Wiem, pamiętamWiesz że znam CMki i coś tam wiem co i jak mogą,ale czy to nie głupie że tak naprawdę budżetowe kolumny potrzebują elektrowni za 20+ ?. Kef faktycznie jest bardzo uniwersalny co do repertuaru oraz elektroniki i ustawny z racji swojego Uni-Q ale w mojej ocenie Martin Logan je przewyższa.W każdym razie trafił swój na swego : )
Z tą elektroniką to faktycznie dziwna sprawa, ja CMek i to jeszcze 9-tek czyli tańszych i mniejszych słuchałem z mocnym Rotelem, Nad'em i było przeciętnie, może głupio to zabrzmi, ale grały na poziomie kolumn za 2-3 tyś, bez polotu, błysku... nic szczególnego, po prostu wydobywał się z nich dźwięk.

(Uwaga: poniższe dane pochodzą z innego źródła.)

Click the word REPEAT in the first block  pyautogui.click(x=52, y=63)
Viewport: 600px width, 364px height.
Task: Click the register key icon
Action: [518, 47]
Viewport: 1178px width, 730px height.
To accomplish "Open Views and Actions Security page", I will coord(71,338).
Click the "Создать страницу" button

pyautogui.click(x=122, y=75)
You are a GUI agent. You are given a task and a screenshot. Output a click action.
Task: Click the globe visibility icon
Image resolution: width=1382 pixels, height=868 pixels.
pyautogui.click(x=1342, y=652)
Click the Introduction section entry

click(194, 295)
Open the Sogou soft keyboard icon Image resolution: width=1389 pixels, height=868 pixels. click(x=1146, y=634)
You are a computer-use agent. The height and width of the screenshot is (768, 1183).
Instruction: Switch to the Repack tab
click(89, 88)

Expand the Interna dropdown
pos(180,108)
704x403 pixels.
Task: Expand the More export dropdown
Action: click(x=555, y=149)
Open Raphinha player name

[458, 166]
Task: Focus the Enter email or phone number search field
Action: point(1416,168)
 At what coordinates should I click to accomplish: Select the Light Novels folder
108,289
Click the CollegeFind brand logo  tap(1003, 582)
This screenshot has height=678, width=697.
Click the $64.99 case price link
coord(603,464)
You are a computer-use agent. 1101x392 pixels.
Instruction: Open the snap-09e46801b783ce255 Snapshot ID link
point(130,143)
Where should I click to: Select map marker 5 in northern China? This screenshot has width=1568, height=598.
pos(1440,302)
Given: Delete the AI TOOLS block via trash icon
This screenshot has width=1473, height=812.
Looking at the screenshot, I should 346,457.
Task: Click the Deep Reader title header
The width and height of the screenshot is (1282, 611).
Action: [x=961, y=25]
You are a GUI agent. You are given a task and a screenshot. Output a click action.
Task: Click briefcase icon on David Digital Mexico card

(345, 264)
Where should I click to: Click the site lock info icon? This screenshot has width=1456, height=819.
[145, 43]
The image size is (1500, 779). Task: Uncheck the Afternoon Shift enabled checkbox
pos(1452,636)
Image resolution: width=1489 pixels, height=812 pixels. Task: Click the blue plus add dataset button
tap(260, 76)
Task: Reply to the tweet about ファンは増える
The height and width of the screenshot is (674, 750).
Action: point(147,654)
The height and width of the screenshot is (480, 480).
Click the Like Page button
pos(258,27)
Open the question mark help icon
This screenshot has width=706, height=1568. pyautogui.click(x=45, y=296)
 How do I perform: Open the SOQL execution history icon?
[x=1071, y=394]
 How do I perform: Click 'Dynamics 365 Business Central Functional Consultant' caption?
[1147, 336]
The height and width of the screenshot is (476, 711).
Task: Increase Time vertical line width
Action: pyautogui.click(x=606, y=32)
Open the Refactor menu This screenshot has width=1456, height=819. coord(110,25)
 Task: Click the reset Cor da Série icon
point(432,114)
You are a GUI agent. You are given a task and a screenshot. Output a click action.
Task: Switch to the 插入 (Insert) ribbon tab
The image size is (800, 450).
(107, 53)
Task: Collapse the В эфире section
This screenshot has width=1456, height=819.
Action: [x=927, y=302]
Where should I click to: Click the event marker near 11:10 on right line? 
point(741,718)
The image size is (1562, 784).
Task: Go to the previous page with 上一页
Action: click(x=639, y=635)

Nie było to granie, które pamiętałem z połączenia 9-tek i 10-tek ze wspomnianym Coplandem, tam było wszystko- dynamika, przestrzeń, rozdzielczość.
Inna sprawa, że Copland, to lampa, więc zupełnie inna szkoła grania
Co do Loganów, to już parę razy się do nich przymierzałem ale ta metalowa maskownica mi tam kompletnie nie pasuje
mimo wszystko chyba pora ich posłuchać.